North American brewing giant Molson Coors is returning to the NFL’s Super Bowl for the first time in decades and has begun teasing its Big Game marketing by igniting a ‘refreshment versus great taste’ debate over which of its two leading brands – Coors Light or Miller Lite – will feature in the joint Canadian/US company’s first Big Game commercial in 30 years.
A full-page ad in the New York Times kicked off the sibling beer brand battle: the execution featuring a single can of each beer side-by-side alongside a pair of copy lines making the case for each – “The big game hasn’t tasted this great in 30 years” and “The big game hasn’t been this refreshing in 30 years”.
The campaign then evolved as both brands make their case of the USA’s prime advertising real estate on the 12 February Super Bowl through a billboard brawl in each brand’s birthplace: one flagship poster appeared in Golden (Colorado) making the case for Coors Light, while another was erected in Miller’s home town of Milwaukee. The outdoor strand was then amplified across social and digital media.

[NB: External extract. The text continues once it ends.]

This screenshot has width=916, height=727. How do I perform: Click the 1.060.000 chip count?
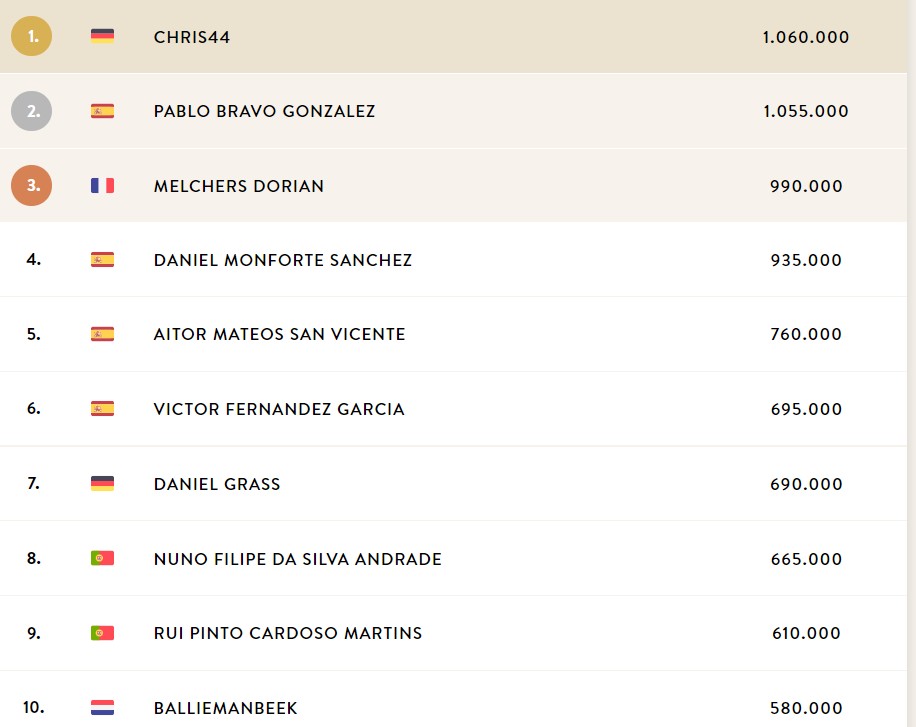click(x=806, y=37)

The campaign is being developed with agency Droga5, while Publicis Connect is running the media plan and in-house Volt Studio is handling social media.
The campaign also includes a Big Game list-building voucher strand.

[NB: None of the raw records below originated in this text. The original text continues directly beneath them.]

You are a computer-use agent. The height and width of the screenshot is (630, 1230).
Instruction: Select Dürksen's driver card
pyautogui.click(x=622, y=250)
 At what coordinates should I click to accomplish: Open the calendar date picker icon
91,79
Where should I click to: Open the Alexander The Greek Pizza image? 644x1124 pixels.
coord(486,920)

After Miller Lite and Coors Light had duked it out for weeks in the pre-gaame phase and fans nationwide tried to predict the outcome of this first-of-its-kind beer campaign, the climax of the campaign was a Super Bowl commercial in which to the pair instigated a high-octane, ablletic bar battle. Which brand prevailed in the end? Well, in an unexpected twist, it was actually follow stablemate Blue Moon.

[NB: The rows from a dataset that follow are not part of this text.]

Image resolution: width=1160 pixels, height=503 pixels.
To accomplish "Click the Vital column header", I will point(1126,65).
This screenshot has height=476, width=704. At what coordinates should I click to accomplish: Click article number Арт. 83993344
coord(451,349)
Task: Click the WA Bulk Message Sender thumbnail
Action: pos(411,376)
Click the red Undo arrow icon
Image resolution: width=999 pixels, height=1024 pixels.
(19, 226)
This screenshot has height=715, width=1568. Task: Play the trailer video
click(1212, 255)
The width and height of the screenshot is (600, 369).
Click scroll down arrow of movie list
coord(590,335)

https://www.youtube.com/watch?v=E91tRQvjWKA
In the end, more than 250,000 people particapted in the ‘Molson Coors’ High Stakes Beer Ad Pool’ on DraftKings as they sought to have their own say and to scoop hard cash by predicted everything from the bartender’s clothing (leather jacket) to whether the Coors Light Silver Bullet Train would make a cameo.
“Figuring out which brand or brands is no simple task,” explained Molson Coors Chief Marketing Officer Michelle St Jacques (declining the reveal the winner). “It’s not just that Molson Coors hasn’t been in the big game in 30 years. Neither have Miller Lite or Coors Light. And when you look at the momentum we have with our premium lights right now, there’s a really good argument for either one to be featured in the Super Bowl.”
St Jacques adds that the spot itself will be “full of firsts for us as a company and for the Super Bowl itself” and explains the opportunity to get back in the Super Bowl as not only an opportunity for whichever brand is featured but also as a point of pride for Molson Coors and its network of distributors.
Comment
This campaign sees Molson Coors stoke excitement for its Super Bowl return by leaning in to internal rivalry (remember when NFL partner PepsiCo previously ran a tongue-in-cheek activation pitting Mtn Dew against Doritos?).
2023 sees brewer Molson Coors return to the Super Bowl after more than 30 years of exclusivity for rival and NFL partner Anheuser-Busch. Non ABInBev brands have been effectively locked out of advertising in the Big game since 1989 when the now Belgium owned and St Louis based company bought exclusive beer category ad rights for the Super Bowl.
The Super Bowl is the USA’s most-watched live annual TV broadcast annually – averaging more than 100 million viewers – and it is also the biggest beer-selling occasion of the year outside the summer.
Both brands have a reasonable business claim.
Coors Light is Molson Coors’ top-selling beer in the USA and the No2 seller in the country over all, plus it has a strong American Football heritage and its ‘Made to Chill’ marketing platform has shown some success.
While Miller Lite has performed strongly in recent times with a growing share of the US beer market through 2022 and also has well established NFL team partnerships.
Of course, during that 33-year period plenty of unofficial brewing brands have come up with alternative ways (from digital to local) to leverage the Big Game without buying official broadcaster ad space – ranging from Miller Lite’s ‘Ridiculously Long Calorie-Burning URL’, Miller 64’s ‘World’s Dumbest Math Problem’ and Coors Light’s ‘Big Game Dream’.
Indeed, the rise of digital, local and regional ad buys were cited by Anheuser-Busch Chief Marketing Officer Benoit Garbe as pone part of the reason the company opted to relinquish its exclusivity in 2023. “We realized the Super Bowl was not really exclusive anymore,” said Garbe on 9 January at an industry summit in Florida.
Despite no longer having Super Bowl exclusivity, ABInBev will still lead its alcohol and beer competitors in terms of ad space with three minutes of in-game national commercial time spanning four commercials. These will include spots for Bud Light, a golf-themed Michelob Ultra ad seemingly inspired by the cult comedy film ‘Caddyshack’, plus a spot for Busch Light (with Budweiser only reported to run regional buys).